## PROBLEM DETAILS
Pull every line of the entries that has the word "gutter".

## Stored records

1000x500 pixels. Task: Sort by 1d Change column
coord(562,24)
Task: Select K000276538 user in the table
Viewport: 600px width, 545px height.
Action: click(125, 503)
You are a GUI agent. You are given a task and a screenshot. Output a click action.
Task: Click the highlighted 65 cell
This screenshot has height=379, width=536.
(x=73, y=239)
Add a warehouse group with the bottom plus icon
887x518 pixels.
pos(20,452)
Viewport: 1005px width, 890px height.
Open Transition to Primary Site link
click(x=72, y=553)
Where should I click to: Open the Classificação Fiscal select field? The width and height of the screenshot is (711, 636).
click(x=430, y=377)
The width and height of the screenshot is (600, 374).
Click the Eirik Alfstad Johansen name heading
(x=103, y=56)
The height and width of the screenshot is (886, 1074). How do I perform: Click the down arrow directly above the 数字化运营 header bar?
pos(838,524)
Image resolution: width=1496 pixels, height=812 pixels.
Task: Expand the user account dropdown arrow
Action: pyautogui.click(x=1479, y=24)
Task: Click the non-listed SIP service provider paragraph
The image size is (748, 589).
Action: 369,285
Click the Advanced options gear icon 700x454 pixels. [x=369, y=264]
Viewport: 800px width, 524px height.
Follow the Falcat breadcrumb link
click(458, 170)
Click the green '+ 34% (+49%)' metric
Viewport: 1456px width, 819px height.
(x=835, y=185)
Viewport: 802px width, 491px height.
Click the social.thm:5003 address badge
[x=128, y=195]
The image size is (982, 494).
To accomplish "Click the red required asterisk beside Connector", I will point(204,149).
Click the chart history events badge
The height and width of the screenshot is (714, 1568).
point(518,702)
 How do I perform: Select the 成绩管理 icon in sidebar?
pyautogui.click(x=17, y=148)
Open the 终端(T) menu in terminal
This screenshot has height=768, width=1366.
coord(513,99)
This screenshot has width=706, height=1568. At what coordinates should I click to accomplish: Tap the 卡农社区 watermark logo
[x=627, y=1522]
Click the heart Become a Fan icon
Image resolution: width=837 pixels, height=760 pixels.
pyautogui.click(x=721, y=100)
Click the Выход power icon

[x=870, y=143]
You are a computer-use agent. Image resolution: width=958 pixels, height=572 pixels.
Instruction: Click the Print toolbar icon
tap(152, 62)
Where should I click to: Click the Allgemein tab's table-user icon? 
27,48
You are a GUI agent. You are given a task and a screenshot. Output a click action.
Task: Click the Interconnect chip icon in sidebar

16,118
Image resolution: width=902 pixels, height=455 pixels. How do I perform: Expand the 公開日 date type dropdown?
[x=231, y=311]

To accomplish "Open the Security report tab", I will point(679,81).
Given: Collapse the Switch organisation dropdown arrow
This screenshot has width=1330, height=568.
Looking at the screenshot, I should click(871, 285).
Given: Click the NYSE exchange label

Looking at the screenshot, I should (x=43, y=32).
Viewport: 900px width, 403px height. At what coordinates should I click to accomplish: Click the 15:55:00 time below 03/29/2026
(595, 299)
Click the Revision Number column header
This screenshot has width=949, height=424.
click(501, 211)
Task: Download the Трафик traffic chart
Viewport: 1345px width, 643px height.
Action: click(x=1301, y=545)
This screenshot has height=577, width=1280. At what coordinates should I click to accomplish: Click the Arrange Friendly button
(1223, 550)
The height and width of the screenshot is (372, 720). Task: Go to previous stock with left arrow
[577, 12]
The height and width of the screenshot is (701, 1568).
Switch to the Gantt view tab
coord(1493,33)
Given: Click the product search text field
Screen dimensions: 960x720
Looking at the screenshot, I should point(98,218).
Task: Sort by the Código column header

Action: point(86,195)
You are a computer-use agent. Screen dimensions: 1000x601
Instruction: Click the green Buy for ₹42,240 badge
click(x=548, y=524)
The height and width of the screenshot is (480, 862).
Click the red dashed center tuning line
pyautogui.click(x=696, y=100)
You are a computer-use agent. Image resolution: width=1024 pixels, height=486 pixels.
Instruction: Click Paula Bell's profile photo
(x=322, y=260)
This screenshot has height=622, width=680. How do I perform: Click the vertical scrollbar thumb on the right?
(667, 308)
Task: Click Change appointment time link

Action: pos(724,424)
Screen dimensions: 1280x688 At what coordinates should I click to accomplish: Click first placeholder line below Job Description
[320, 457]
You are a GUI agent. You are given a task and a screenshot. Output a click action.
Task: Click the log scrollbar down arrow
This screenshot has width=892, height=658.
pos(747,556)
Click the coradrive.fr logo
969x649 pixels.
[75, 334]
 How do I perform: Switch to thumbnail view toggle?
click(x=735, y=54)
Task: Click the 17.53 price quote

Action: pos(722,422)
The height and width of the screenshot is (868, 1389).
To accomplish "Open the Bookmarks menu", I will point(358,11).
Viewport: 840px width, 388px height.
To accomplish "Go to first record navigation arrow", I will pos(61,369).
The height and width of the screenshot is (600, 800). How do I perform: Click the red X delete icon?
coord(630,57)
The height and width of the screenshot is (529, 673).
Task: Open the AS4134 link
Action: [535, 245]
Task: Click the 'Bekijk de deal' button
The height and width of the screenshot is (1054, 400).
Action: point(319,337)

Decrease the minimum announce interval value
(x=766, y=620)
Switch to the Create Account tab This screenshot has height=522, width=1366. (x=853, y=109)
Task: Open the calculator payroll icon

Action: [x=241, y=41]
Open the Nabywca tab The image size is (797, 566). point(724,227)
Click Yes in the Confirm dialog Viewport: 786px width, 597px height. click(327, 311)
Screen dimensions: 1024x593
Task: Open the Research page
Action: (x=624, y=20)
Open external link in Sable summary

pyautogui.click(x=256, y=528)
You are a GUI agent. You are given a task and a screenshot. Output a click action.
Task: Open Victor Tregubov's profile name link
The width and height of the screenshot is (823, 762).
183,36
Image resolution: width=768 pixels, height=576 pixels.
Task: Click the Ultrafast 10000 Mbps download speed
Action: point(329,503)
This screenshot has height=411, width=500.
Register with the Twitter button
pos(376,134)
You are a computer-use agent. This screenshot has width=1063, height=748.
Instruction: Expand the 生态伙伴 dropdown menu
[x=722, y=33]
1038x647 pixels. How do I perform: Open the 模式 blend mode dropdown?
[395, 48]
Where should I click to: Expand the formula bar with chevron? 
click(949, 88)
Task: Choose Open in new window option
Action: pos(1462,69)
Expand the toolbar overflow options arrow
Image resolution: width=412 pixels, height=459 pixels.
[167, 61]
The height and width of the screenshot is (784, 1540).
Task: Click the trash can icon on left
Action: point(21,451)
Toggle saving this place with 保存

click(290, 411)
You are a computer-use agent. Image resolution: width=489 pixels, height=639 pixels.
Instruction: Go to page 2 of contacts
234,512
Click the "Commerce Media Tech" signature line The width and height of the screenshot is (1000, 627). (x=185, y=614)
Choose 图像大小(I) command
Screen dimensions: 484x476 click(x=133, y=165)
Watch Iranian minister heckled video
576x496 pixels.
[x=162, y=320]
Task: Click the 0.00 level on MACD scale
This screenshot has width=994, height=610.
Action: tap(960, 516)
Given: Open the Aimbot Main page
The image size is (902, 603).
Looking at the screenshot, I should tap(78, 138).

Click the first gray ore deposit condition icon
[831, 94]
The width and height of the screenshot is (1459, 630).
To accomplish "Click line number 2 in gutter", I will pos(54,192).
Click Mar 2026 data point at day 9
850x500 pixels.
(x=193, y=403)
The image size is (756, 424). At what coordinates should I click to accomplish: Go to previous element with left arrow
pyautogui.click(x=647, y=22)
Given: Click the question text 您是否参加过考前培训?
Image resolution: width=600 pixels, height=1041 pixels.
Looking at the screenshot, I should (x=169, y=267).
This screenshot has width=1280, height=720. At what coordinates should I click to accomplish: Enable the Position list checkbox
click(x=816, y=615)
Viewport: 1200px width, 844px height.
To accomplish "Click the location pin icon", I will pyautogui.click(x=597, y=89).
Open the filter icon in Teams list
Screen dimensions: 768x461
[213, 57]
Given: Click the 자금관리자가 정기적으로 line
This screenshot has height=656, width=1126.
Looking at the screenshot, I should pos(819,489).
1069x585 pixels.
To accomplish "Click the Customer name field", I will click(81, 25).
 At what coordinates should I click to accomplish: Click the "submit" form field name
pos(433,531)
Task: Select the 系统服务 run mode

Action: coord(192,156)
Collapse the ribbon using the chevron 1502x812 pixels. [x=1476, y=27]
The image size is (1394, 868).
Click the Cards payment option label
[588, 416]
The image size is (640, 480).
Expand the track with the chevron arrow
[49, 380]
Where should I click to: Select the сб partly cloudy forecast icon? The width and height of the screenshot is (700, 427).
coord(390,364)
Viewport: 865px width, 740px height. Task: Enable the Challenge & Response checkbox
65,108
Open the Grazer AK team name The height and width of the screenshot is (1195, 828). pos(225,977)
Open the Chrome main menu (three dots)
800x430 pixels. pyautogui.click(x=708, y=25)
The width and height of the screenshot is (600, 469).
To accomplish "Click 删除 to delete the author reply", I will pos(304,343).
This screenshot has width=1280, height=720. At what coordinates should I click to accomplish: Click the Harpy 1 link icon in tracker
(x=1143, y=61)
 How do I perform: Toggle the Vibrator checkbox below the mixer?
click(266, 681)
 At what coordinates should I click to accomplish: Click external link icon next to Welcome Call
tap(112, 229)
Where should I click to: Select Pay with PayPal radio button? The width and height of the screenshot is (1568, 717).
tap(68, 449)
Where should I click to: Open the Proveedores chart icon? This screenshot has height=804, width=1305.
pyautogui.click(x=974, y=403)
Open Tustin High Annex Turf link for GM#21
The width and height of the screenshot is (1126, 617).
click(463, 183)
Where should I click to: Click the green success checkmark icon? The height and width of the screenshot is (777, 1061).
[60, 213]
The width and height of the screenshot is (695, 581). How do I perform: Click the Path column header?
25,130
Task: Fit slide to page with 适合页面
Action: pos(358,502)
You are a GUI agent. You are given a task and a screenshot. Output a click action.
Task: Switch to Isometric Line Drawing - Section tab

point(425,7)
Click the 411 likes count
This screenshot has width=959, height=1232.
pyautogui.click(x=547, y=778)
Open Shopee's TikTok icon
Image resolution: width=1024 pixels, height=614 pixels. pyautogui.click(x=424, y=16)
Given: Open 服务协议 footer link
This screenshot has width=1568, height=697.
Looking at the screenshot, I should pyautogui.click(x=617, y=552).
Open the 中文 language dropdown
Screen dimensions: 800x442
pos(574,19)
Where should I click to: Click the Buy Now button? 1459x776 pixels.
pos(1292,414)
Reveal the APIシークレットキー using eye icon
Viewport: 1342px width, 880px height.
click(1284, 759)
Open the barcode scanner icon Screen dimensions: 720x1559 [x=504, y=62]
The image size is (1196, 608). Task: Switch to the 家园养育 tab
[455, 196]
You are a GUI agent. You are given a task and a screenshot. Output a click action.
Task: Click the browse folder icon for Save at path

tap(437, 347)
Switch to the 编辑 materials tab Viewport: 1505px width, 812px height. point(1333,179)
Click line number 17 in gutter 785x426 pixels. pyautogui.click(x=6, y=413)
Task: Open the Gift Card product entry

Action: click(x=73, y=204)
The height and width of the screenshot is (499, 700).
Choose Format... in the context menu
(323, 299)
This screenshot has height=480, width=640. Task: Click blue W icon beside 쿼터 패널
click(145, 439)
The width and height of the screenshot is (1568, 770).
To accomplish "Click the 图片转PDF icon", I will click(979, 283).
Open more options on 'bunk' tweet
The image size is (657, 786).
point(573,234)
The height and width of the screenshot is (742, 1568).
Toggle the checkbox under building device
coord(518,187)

## TASK RESULT
To accomplish "Click line number 2 in gutter", I will pos(54,192).
Click line number 17 in gutter 785x426 pixels. pyautogui.click(x=6, y=413)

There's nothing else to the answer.